* START Text block *

Yesterday we gave Bianca her puppy cut, well deserved since she is now a Mex Ch, Great Mex Ch and International Champion. I liked it, i would have left some hair in her body and a liitle bit more to do a top knot but Ramon, our handler and groomer, decided that she would be more comfortable with this style:


----------



## kcalbat (Mar 13, 2007)

i can try posting some of my grooms that I do to see if that helps at all. 

On a Shih Tzu, that is an E comb all over(about 2 to 2.5 inches), with a long teddybear head with tie up topknot and shave bridge of nose, trim tail, and heavy scissor









a Maltese with a thick cotton coat. That is a 0 Comb(about and inch a/o), tbh, short ears, leave hir in front of eyes with a tie up topknot.









sorry, these are my favorite kind of cuts so they are th eones I take pictures of. When I do different syles I will take pics.

* END Text block *
* START Data entries *

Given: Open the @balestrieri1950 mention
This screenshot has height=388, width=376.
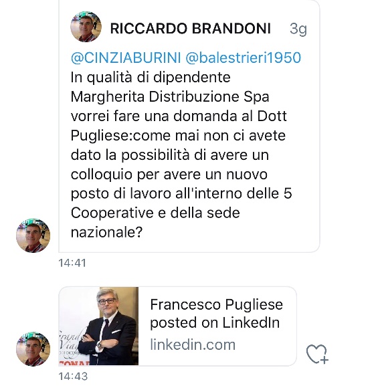Looking at the screenshot, I should 243,58.

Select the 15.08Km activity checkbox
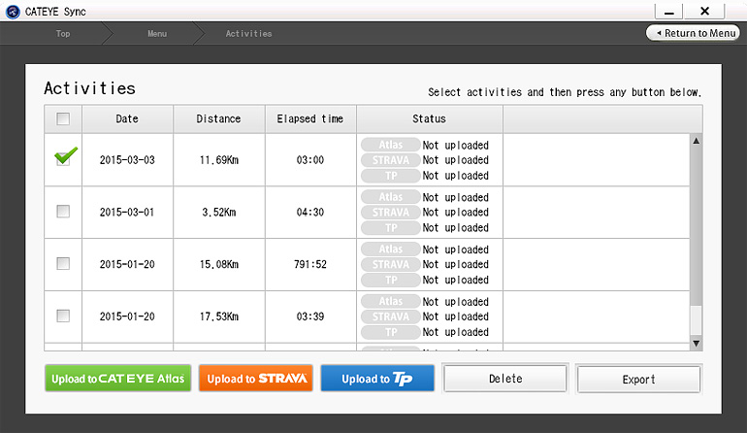(63, 264)
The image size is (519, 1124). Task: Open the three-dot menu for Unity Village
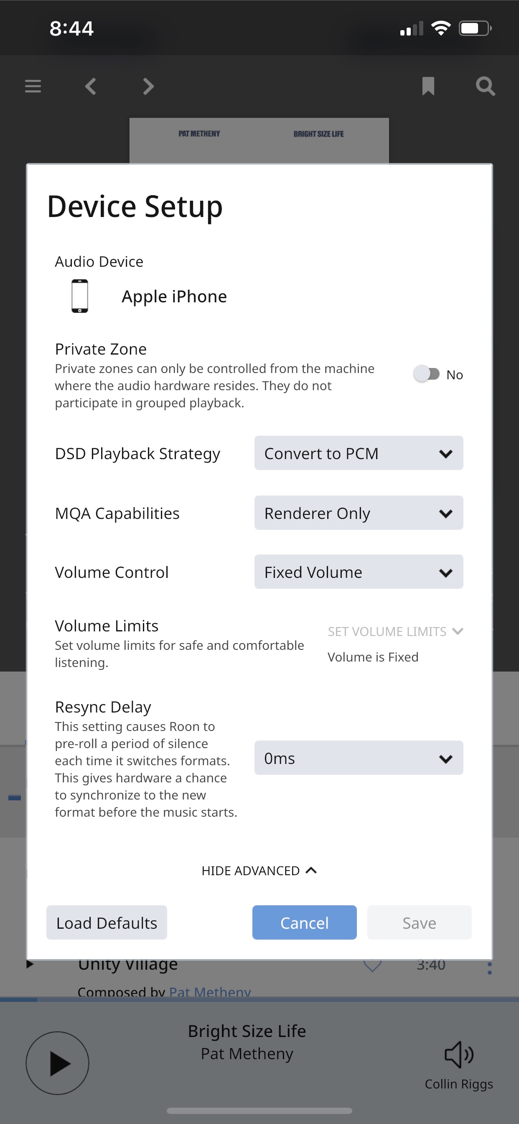[x=490, y=967]
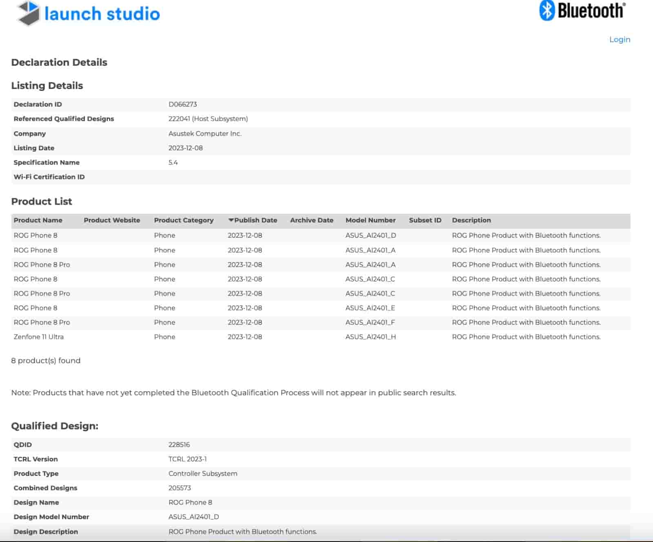Sort by Product Name column header
The width and height of the screenshot is (653, 542).
tap(38, 220)
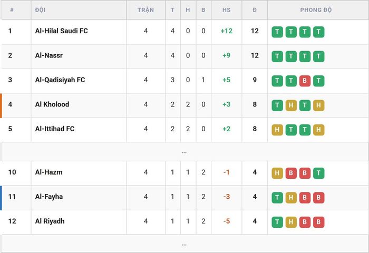Expand hidden rows below Al Riyadh
This screenshot has width=369, height=253.
[x=185, y=244]
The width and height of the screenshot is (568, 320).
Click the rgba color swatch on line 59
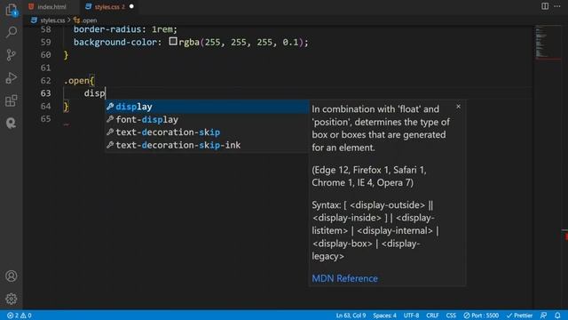pos(173,42)
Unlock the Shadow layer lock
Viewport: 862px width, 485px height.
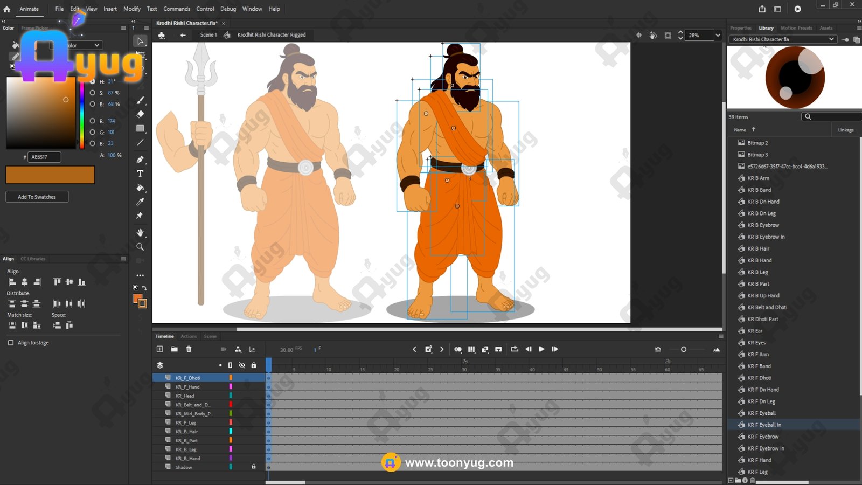tap(254, 467)
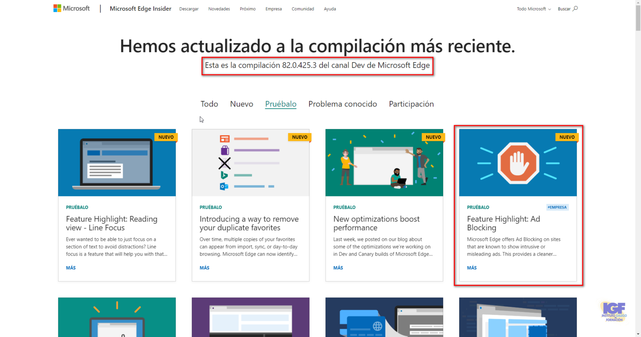Expand the Todo Microsoft dropdown
641x337 pixels.
pos(534,9)
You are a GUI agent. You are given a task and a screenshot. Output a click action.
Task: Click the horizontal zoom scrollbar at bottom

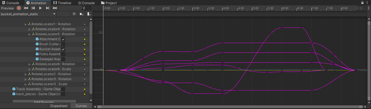230,107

* END Data entries *

**Exercises to complete**
**A.** Summarize the dog grooming thread above in two sentences.
**B.** In the dog grooming thread above, how long does the poster say the E comb leaves the Shih Tzu's coat?
**C.** Carry the dog grooming thread above forward from where it stops.

**Answers below**
**A.** Bianca, now a Mex Ch, Great Mex Ch and International Champion, was given a puppy cut that Ramon, her handler and groomer, chose for her comfort, though the writer would have left more hair for a top knot. In a reply, another poster describes two favorite grooms: an E comb all over with a long teddybear head and tie-up topknot on a Shih Tzu, and a 0 comb with short ears and a tie-up topknot on a Maltese with a thick cotton coat.

**B.** About 2 to 2.5 inches.

**C.**
Got a Poodle? A 0 comb a/o, shave fc and feet, trim ears shortand a pom pom tail.


----------



## kcalbat (Mar 13, 2007)

oh...and here is one for ya.

Have a Standard Poodle?

This is an ex showdog. His pattern was actually off compared to pictures I was looking at, but I was told to follow the pattern set. 

Last time the pom poms on the legs had been shaved off, so I had to reset them, which is why they look so goofy.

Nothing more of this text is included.